[begin Stored data]

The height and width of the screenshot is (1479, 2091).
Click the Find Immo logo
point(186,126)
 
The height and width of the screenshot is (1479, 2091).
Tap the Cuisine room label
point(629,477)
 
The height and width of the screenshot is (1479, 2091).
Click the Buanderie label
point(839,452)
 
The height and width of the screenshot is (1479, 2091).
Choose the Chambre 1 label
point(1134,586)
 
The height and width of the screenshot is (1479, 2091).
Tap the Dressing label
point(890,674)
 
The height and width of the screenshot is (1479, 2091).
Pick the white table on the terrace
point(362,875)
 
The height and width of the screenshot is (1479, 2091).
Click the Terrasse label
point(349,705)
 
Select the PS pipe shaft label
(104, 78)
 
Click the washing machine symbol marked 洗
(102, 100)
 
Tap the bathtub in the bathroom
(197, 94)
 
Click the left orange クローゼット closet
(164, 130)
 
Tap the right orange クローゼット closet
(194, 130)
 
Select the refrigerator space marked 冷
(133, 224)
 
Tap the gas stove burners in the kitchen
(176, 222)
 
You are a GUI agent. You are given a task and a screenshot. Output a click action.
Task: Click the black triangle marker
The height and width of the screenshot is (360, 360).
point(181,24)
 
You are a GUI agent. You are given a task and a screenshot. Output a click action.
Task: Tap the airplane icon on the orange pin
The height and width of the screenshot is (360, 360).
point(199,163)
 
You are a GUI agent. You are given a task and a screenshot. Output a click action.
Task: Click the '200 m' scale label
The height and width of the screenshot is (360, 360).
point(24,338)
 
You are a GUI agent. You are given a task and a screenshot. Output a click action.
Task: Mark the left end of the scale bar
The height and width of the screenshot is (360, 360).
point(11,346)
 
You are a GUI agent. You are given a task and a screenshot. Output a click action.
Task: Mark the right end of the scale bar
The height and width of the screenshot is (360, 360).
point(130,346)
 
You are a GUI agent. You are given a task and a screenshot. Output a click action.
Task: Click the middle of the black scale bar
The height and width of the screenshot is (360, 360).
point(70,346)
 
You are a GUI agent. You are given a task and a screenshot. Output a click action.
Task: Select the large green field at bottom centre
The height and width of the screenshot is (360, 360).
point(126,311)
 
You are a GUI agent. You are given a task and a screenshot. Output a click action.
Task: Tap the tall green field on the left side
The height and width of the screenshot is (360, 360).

[end Stored data]

## [Task to complete]
Show each line above that contains the string "marked". Case counts.

## [Answer to this problem]
Click the washing machine symbol marked 洗
Select the refrigerator space marked 冷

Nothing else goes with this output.